He llegado. Me acerco
con cautela a la orilla y distingo en las aguas
una suerte de antigua y fugaz transparencia.
Queda al lado un desierto, un lugar retirado
que una puerta franquea preservando el destino
de los hombres que huyen. Una breve vereda
que coronan cipreses nos conduce a la senda
reiterada, a los pasos
que se llegan a Yuste -el otoño dorado
de la hiedra rojiza y el estanque en penumbra-,
al jardín de Abadía -ruinas, mármol, canales,
Lope, acantos y olivos-.
Es difícil saber
sobre qué edificamos
la virtud. Qué lugares
-evocados o vistos- nos contienen.
Paredes,
tapias, huertos, bancales,
muros hechos de piedras
colocadas siguiendo cumplimientos idénticos.
Minuciosos remiten
a un estado de cosas que se pierde.
Enseñanzas
de la edad sometidas
a un complejo sistema en precario equilibrio.

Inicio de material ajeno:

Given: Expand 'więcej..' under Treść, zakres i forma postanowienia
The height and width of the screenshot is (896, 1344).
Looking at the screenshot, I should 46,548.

Su presencia anticipa la verdad de la historia.
No es extraño volver, sorprendido, la vista
y caer en la cuenta: somos agua, y aun piedra;
árbol, río, retamas. Somos tierra. Hago mías
las razones de Anteo.
Arrancada a la roca la ruindad de los huertos,
empeñados en darle a las aguas su cauce,
embalsando su fuerza en los largos estíos,
aguardando la nieve transformada en torrente,
afinando en la viga la bondad de los troncos,
observando en las nubes la promesa de lluvia,
¿no cumplirnos un ciclo necesario e idéntico?